In the past, I've written about the usefulness of
using iptables to limit incoming SSH connections.
Although it isn't a replacement for a good password policy, it at least limits
the ability of outsiders to perform a brute-force password attack on your system.
Now that I've started using Ubuntu more regularly, I've found that ufw
is the
recommended way to manage the iptables
firewall.
The ufw
command line to limit the number of incoming SSH connections is
ufw limit 22/tcp
. That's it.

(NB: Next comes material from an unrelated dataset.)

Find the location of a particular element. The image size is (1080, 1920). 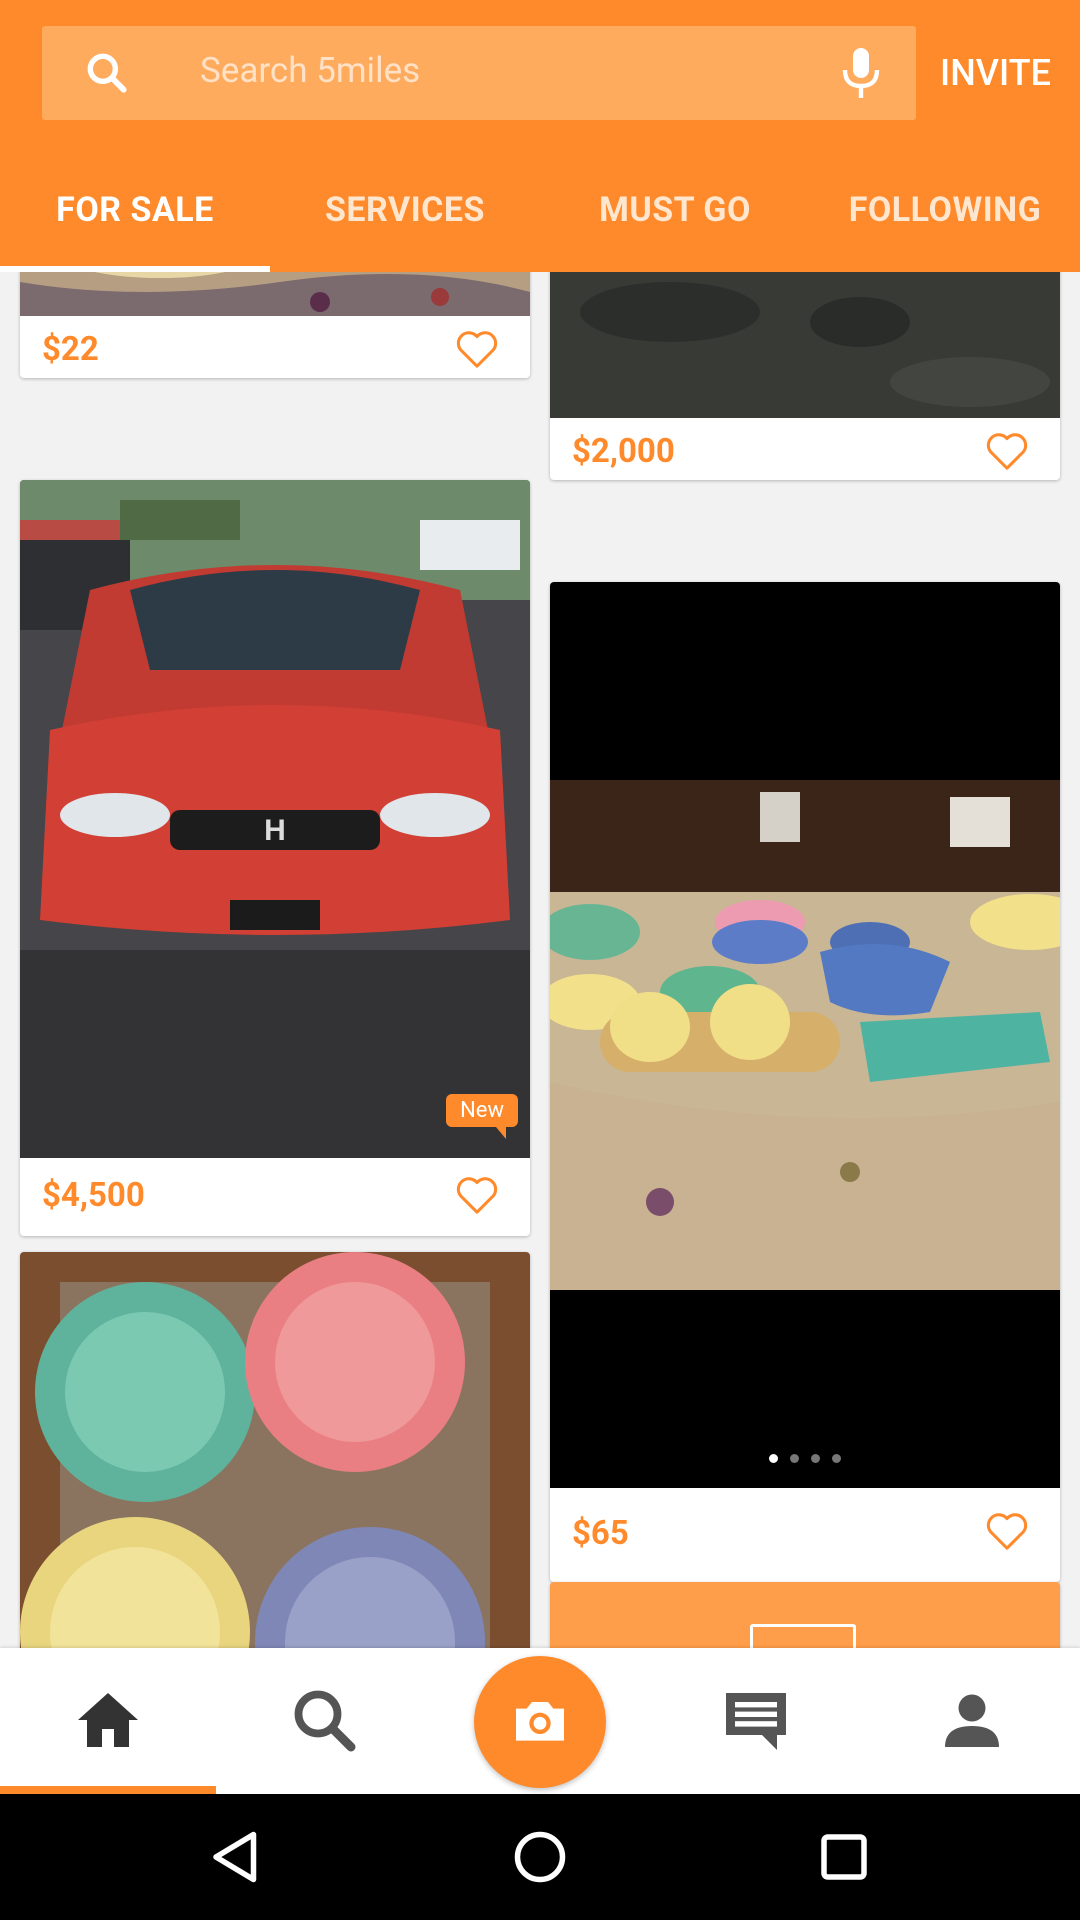

promo-card is located at coordinates (805, 1615).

All done.
Here's some more output.
$ ufw limit 22/tcp
Rule inserted
$ ufw status
Status: active
To Action From
-- ------ ----
22/tcp LIMIT Anywhere
$
$ iptables --list ufw-user-input
Chain ufw-user-input (1 references)
target prot opt source destination
tcp -- anywhere anywhere tcp dpt:ssh state NEW recent: SET name: DEFAULT side: source
ufw-user-limit tcp -- anywhere anywhere tcp dpt:ssh state NEW recent: UPDATE seconds: 30 hit_count: 6 name: DEFAULT side: source
ufw-user-limit-accept tcp -- anywhere anywhere tcp dpt:ssh
Remember that ufw
's default is to limit SSH connections from a specific IP
address if it attempts 6 or more connections within 30 seconds. If you feel this
is too generous, you will likely have to stop using ufw
. From what I can tell,
these options are hardcoded into the Python library.